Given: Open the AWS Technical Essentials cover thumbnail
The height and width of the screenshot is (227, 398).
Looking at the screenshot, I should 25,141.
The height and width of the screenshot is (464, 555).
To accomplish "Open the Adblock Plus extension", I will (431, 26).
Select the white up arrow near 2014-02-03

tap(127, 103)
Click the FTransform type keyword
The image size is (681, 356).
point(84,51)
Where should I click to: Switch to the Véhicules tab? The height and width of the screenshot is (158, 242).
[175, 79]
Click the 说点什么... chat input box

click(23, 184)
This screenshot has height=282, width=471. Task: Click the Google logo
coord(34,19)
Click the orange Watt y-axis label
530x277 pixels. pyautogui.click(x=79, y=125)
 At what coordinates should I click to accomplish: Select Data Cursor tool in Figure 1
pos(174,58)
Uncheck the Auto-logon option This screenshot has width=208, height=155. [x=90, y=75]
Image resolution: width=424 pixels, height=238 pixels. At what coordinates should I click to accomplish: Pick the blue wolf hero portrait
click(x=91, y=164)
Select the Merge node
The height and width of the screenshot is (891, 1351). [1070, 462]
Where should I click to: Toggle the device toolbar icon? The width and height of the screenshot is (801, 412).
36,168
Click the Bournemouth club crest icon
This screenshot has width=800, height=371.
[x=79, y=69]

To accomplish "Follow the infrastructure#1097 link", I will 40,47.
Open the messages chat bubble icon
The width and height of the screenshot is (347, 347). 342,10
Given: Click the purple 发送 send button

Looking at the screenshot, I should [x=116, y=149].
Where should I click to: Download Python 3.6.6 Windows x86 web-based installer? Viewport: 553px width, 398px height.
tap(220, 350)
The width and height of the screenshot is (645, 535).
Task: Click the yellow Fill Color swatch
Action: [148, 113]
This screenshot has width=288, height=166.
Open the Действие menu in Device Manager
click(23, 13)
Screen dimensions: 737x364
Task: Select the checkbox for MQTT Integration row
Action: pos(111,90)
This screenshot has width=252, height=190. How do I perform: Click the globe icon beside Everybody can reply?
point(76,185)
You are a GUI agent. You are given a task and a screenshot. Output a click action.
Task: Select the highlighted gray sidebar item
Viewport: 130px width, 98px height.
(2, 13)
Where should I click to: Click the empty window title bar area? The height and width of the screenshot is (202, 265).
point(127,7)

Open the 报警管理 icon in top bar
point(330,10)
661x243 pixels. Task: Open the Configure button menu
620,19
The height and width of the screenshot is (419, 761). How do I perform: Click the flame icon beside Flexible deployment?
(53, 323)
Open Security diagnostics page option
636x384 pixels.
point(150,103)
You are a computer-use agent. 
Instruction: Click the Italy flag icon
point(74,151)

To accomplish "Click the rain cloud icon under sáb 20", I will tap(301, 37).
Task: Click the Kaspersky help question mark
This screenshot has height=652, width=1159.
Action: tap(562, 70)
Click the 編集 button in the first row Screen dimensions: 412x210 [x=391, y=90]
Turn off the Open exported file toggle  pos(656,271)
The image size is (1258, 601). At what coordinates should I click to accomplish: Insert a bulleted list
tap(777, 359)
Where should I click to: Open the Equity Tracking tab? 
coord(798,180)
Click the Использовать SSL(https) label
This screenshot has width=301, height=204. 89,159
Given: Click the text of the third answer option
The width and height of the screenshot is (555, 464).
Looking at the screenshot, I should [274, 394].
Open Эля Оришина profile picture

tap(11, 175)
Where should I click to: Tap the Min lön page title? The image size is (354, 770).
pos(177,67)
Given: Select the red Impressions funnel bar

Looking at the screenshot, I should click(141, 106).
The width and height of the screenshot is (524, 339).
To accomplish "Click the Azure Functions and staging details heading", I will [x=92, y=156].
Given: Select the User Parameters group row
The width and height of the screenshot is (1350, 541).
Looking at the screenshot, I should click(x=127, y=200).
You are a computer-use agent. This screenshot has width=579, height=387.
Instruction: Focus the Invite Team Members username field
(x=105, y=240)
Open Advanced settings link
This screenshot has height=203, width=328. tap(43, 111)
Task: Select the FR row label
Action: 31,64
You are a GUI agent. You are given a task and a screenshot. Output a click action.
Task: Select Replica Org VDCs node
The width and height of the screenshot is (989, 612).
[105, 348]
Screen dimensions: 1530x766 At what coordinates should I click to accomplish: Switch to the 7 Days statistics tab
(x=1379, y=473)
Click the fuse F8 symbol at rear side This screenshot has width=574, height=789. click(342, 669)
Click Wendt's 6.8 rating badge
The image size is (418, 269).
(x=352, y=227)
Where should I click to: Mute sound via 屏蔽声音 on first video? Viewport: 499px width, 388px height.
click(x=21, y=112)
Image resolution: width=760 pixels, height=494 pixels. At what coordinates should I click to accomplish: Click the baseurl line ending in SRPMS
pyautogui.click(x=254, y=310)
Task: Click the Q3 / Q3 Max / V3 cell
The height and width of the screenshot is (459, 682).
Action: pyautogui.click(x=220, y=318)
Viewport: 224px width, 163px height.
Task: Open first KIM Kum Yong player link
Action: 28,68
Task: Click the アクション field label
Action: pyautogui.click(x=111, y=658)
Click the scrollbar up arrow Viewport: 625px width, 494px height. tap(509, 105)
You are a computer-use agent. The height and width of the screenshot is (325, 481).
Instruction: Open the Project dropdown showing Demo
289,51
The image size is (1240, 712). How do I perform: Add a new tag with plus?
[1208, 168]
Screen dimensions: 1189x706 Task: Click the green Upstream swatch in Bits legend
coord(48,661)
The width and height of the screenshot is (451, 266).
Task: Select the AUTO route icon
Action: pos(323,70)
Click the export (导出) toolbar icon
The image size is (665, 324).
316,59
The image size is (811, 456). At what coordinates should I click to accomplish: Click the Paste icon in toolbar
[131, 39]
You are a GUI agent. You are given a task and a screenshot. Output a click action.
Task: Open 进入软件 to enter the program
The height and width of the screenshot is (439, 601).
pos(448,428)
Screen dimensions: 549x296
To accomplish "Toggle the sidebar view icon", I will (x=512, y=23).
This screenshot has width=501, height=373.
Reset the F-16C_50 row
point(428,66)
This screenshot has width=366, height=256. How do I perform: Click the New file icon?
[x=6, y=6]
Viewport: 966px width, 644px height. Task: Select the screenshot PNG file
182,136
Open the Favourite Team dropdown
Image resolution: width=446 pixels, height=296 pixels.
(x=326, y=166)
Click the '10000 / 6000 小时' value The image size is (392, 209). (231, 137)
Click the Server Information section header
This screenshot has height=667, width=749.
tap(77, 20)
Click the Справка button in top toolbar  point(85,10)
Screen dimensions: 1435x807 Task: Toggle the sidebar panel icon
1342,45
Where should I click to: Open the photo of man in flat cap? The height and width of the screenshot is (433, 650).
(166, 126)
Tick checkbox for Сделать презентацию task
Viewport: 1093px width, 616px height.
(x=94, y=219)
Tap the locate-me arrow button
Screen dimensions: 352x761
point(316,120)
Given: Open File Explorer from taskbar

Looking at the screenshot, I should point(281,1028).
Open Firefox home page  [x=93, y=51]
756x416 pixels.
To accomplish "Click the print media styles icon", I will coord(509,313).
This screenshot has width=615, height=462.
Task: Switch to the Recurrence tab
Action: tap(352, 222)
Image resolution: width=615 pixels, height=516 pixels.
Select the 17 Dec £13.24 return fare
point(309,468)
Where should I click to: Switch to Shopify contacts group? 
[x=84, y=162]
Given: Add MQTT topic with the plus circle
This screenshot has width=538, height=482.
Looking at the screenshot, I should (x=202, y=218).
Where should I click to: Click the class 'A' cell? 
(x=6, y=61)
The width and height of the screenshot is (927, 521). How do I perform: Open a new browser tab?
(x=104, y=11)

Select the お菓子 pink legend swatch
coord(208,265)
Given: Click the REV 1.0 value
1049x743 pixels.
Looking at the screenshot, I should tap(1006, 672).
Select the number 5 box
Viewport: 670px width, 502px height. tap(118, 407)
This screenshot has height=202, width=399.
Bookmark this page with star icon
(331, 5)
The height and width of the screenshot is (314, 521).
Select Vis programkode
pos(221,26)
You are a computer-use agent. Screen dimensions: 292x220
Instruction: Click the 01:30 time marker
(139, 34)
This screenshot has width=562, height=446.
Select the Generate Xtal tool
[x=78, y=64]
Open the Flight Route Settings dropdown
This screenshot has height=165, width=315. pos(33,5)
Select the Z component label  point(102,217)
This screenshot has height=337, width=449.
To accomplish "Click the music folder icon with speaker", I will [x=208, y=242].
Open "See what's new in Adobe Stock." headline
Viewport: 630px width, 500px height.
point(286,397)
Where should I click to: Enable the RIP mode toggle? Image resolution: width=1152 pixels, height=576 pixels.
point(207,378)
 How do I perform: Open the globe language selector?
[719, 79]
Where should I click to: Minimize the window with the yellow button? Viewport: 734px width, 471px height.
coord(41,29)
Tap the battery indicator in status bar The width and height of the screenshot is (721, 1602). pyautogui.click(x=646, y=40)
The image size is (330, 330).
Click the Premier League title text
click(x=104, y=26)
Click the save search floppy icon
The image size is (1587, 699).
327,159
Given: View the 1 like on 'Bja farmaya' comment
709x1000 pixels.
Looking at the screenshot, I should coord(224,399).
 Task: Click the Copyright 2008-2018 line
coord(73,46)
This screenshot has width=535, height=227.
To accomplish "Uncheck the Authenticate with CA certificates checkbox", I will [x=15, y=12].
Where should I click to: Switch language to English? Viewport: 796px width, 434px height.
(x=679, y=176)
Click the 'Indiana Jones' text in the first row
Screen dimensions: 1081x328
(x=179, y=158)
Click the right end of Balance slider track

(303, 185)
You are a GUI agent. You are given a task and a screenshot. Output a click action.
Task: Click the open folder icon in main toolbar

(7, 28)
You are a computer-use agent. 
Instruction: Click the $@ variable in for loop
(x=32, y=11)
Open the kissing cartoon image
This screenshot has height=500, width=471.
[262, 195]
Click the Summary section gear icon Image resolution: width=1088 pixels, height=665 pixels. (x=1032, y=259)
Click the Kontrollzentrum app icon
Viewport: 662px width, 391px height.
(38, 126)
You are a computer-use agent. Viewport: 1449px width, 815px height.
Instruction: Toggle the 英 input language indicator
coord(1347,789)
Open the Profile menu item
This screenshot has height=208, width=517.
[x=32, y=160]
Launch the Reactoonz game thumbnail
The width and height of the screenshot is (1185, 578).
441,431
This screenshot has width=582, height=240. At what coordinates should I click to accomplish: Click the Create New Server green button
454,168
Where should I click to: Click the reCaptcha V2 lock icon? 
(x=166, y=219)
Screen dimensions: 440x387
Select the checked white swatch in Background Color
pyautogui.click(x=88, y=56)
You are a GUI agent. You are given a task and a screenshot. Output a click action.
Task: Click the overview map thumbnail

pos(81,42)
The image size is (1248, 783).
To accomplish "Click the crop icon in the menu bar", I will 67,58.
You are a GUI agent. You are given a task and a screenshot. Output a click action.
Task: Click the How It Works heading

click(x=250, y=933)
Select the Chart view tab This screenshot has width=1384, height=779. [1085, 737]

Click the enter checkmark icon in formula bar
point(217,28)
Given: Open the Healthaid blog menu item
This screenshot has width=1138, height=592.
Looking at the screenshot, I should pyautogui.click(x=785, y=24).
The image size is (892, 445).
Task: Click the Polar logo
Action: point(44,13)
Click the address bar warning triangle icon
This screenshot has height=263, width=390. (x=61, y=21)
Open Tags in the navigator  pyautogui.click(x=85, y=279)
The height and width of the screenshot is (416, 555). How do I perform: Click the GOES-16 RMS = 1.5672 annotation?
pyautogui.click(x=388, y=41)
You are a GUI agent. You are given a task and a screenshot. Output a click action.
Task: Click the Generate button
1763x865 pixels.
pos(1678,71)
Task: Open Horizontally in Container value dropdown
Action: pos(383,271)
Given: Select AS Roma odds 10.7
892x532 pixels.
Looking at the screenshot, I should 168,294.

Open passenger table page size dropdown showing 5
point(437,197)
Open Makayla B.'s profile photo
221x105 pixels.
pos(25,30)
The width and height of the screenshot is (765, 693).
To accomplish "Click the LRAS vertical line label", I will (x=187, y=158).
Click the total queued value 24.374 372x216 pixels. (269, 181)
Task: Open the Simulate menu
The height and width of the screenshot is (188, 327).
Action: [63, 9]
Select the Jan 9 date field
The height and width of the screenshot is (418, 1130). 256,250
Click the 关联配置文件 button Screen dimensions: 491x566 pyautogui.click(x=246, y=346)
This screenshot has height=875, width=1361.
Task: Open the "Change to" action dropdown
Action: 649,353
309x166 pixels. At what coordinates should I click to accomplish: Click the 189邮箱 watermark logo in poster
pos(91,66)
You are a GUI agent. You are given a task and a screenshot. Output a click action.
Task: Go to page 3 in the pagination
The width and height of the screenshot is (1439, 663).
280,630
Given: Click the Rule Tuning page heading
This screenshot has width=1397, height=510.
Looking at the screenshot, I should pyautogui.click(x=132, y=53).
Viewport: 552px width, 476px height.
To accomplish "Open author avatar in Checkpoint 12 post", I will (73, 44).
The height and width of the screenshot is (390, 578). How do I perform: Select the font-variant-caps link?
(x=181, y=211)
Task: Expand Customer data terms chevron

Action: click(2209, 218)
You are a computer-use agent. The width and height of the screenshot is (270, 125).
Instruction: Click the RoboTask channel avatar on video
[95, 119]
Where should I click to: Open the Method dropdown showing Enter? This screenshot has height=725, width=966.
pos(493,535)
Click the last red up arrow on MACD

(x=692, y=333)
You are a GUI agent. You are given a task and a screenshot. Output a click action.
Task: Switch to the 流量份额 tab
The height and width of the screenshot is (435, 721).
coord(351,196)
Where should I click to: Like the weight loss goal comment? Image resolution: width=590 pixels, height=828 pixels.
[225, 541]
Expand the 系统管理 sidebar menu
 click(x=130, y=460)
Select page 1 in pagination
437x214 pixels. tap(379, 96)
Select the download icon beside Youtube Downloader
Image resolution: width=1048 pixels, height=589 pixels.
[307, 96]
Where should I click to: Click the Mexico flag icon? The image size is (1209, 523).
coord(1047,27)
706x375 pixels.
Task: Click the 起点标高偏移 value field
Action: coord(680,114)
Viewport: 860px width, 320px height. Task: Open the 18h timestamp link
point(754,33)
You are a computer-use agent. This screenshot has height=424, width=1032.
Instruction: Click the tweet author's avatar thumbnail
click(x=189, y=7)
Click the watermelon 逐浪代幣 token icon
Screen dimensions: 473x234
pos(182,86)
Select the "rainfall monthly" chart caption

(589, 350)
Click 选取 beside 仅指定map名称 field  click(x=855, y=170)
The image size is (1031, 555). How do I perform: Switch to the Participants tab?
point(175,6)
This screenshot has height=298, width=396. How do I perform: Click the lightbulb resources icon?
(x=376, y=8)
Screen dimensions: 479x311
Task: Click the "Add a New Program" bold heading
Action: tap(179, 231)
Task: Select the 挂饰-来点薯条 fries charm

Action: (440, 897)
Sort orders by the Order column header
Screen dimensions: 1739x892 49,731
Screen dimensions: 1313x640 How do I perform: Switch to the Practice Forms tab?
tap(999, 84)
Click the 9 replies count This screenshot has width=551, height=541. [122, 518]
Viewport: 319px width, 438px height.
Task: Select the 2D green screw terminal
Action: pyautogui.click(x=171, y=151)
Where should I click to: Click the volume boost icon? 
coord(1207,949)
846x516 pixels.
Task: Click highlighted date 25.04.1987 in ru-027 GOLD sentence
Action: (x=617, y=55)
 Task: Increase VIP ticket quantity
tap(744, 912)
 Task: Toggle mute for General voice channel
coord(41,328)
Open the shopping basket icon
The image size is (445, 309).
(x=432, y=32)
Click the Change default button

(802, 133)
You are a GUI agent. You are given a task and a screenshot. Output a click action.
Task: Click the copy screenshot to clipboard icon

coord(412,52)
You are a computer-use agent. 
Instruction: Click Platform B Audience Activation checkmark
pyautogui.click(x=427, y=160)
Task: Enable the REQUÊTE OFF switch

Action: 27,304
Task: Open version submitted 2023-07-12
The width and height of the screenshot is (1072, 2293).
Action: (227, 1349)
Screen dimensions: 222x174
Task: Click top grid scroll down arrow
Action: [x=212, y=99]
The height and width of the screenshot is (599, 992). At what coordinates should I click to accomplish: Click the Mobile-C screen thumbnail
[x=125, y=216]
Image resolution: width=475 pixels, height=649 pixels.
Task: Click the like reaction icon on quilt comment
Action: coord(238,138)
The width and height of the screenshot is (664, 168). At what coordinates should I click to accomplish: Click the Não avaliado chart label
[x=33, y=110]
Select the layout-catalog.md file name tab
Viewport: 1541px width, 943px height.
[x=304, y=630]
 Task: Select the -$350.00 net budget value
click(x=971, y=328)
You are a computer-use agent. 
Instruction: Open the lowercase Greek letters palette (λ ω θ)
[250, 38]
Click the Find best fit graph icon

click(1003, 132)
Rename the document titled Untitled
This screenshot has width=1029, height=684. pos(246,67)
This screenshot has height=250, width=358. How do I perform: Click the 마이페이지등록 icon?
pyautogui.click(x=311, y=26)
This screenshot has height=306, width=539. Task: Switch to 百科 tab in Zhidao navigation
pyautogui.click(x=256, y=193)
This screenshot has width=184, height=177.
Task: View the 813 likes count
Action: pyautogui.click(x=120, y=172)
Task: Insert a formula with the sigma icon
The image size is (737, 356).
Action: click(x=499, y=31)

☆ ☆ ☆ ☆

#### Task goal:
Lay out the listing, starting with the line that contains "Given: Click the REV 1.0 value" and continuing through the line that contains "pos(221,26)", as a Markdown table with the columns Row and Listing line, omitting any blank lines. Include only those lines.

#### Expected answer:
| Row | Listing line |
|---|---|
| 1 | Given: Click the REV 1.0 value |
| 2 | 1049x743 pixels. |
| 3 | Looking at the screenshot, I should tap(1006, 672). |
| 4 | Select the number 5 box |
| 5 | Viewport: 670px width, 502px height. tap(118, 407) |
| 6 | This screenshot has height=202, width=399. |
| 7 | Bookmark this page with star icon |
| 8 | (331, 5) |
| 9 | The height and width of the screenshot is (314, 521). |
| 10 | Select Vis programkode |
| 11 | pos(221,26) |